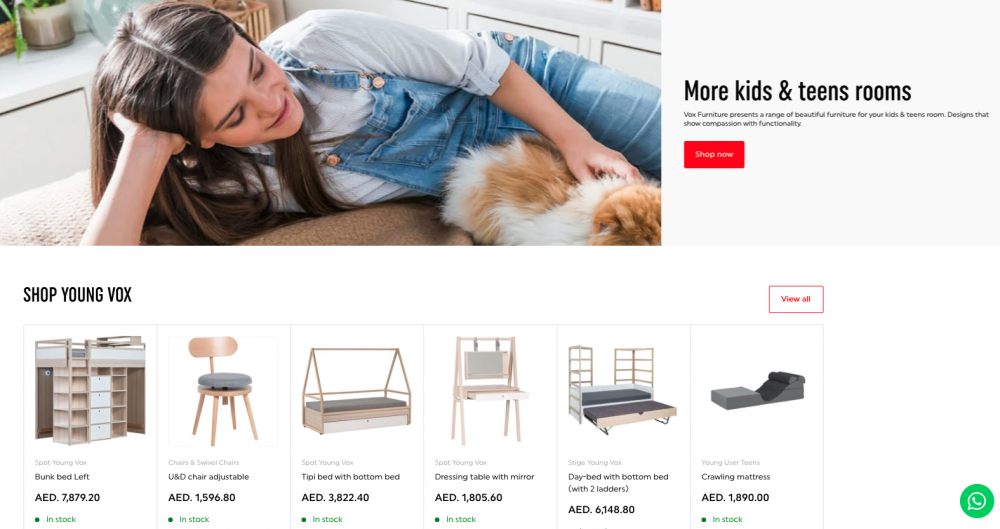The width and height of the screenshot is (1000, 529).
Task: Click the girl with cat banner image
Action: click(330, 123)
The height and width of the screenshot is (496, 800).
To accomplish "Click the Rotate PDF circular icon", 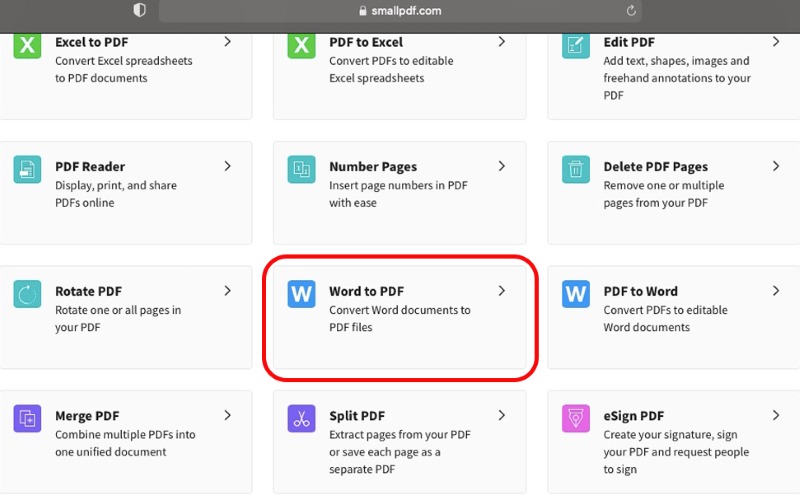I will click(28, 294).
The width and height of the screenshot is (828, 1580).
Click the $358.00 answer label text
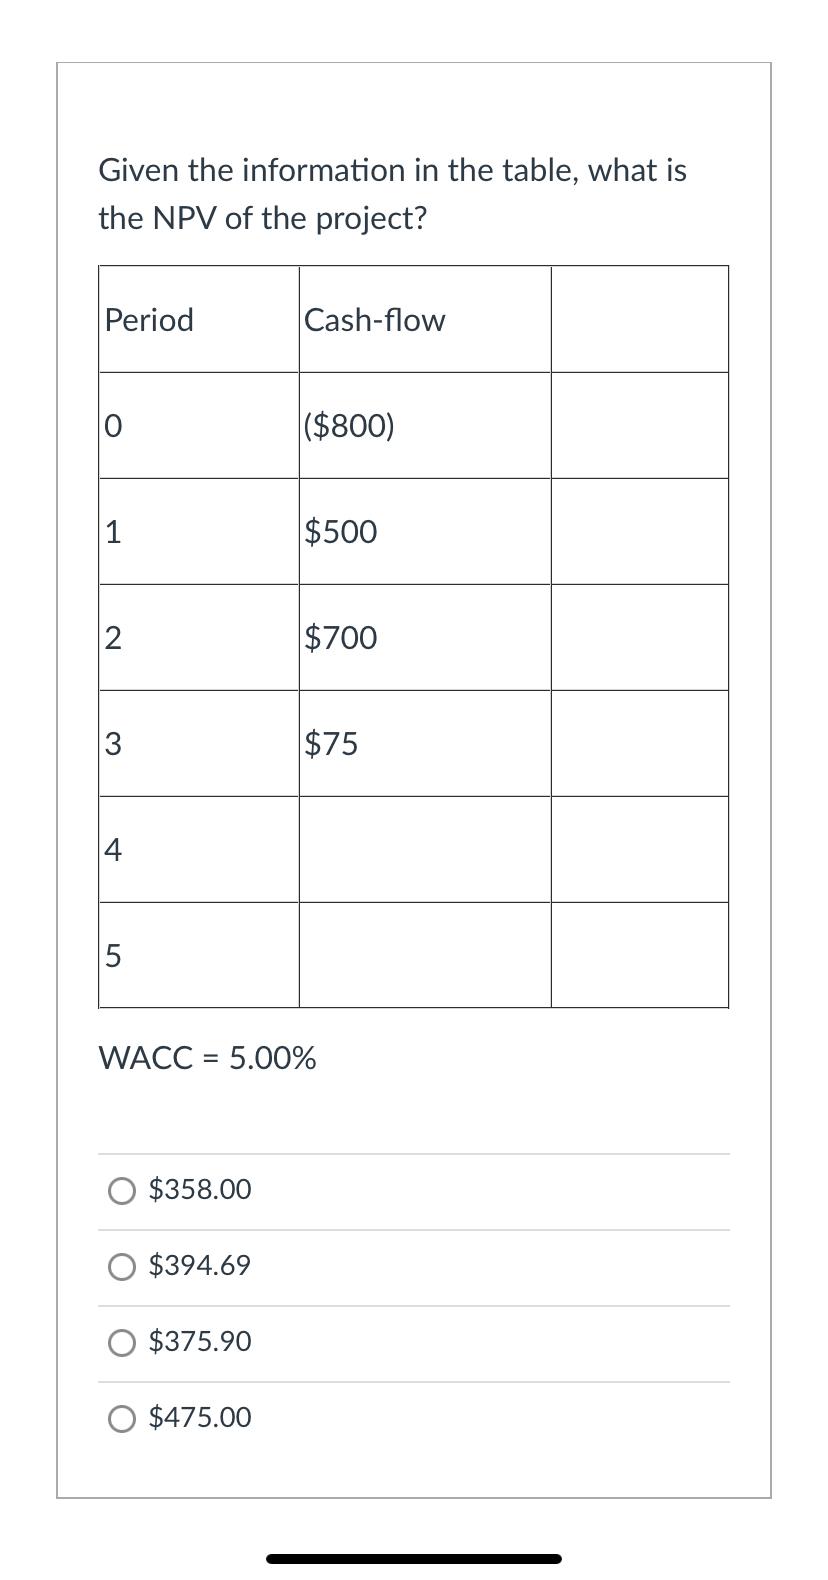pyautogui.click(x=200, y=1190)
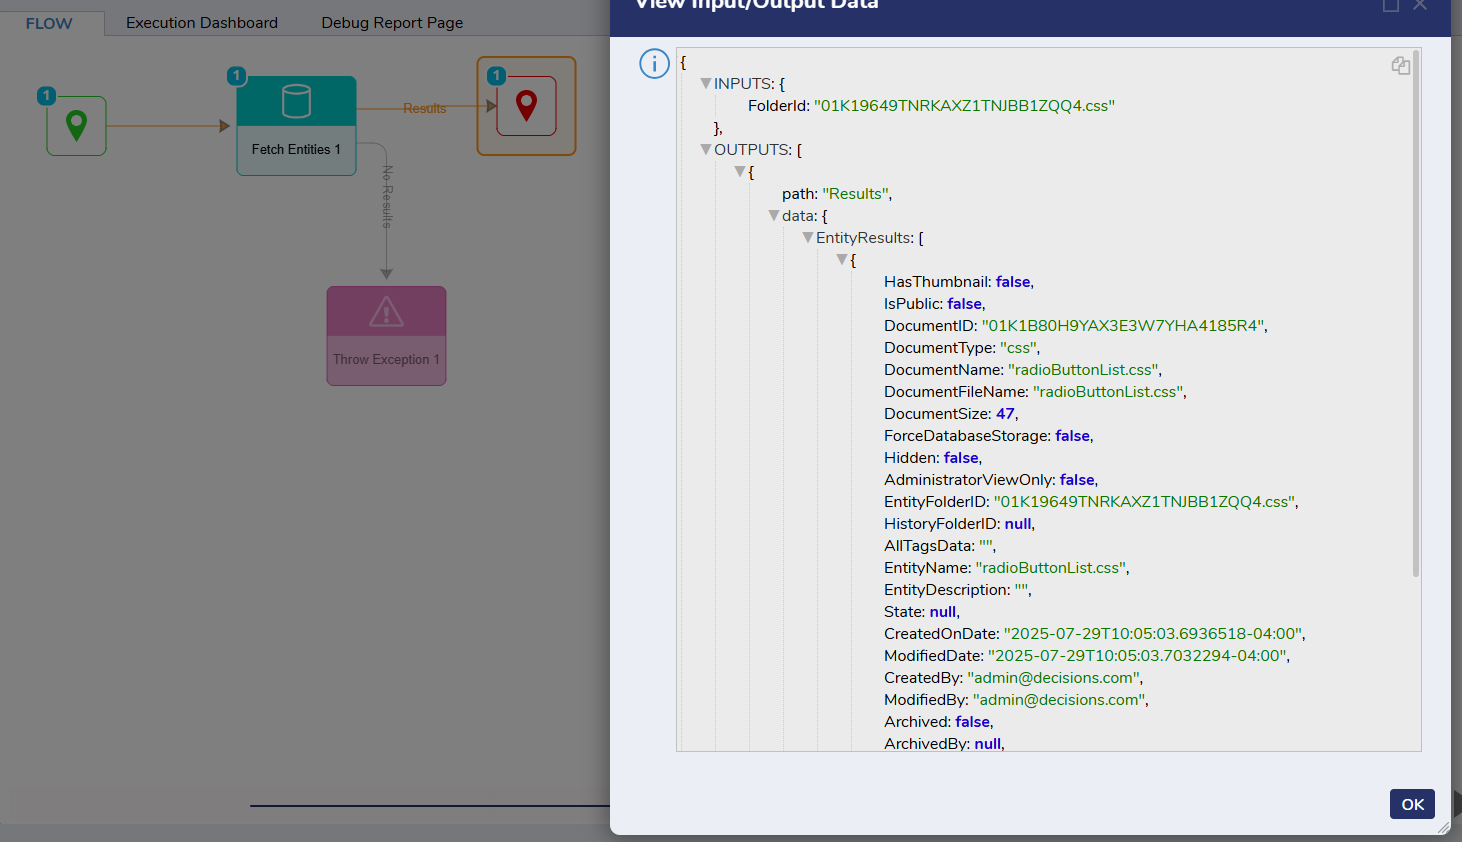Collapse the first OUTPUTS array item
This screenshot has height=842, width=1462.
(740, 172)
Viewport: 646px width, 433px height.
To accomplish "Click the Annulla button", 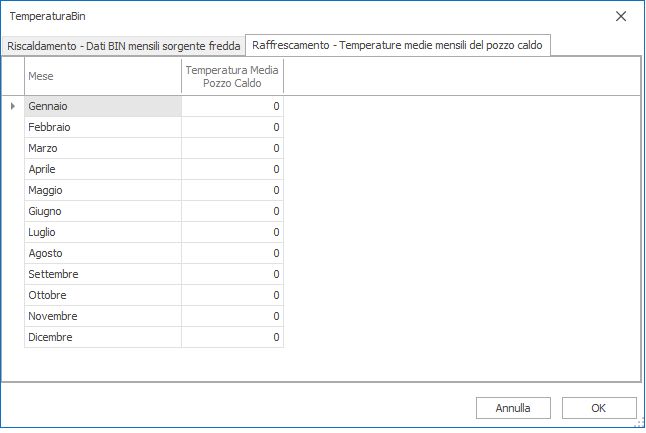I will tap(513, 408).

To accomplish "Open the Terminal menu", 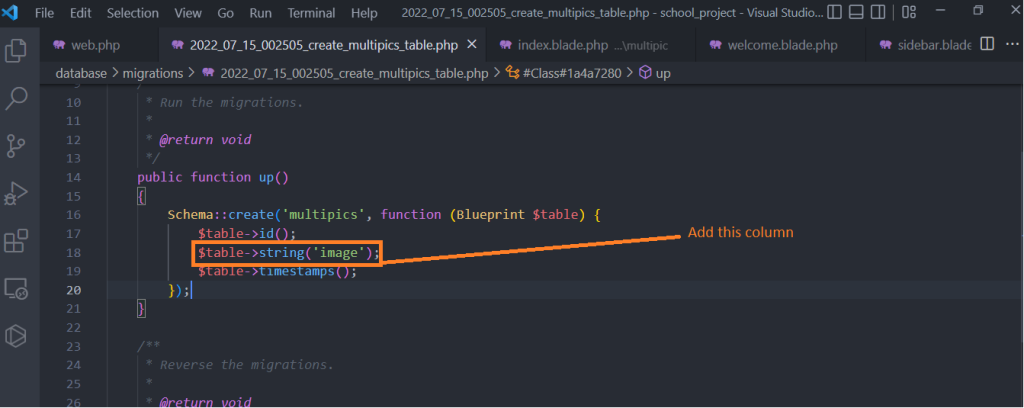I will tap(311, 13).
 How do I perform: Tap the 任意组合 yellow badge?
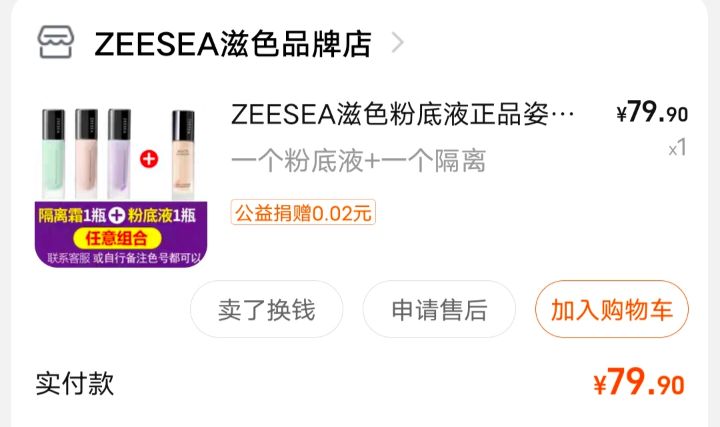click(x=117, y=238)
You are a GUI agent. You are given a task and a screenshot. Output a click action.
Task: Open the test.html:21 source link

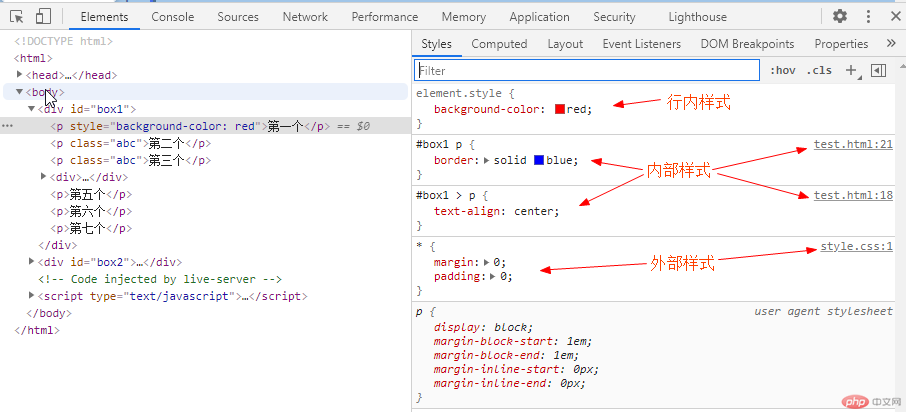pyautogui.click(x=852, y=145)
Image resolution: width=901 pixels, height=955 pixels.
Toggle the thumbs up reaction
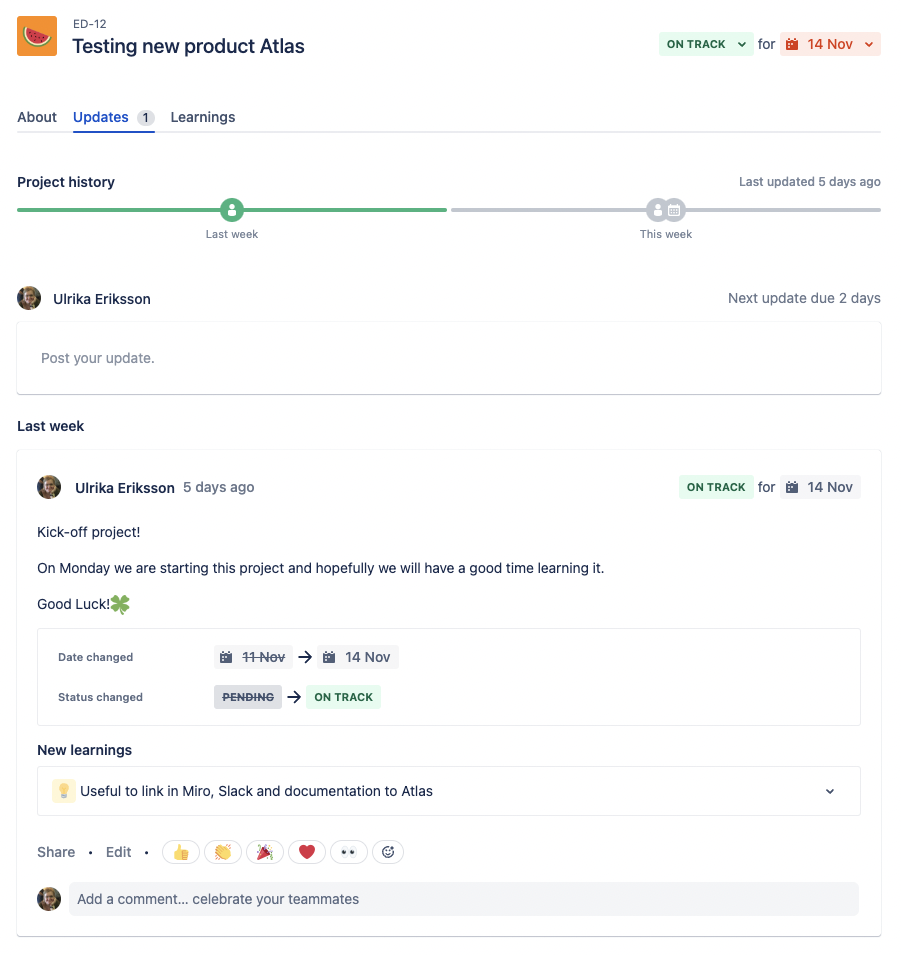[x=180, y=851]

Work required |
Without the pictures, repeat exactly the lines running from the line containing "You are a GUI" through the end of the data, both ends included.

Exercise answer |
You are a GUI agent. You are given a task and a screenshot. Output a click action.
Task: Open the test.html:21 source link

pyautogui.click(x=852, y=145)
Image resolution: width=901 pixels, height=955 pixels.
Toggle the thumbs up reaction
[x=180, y=851]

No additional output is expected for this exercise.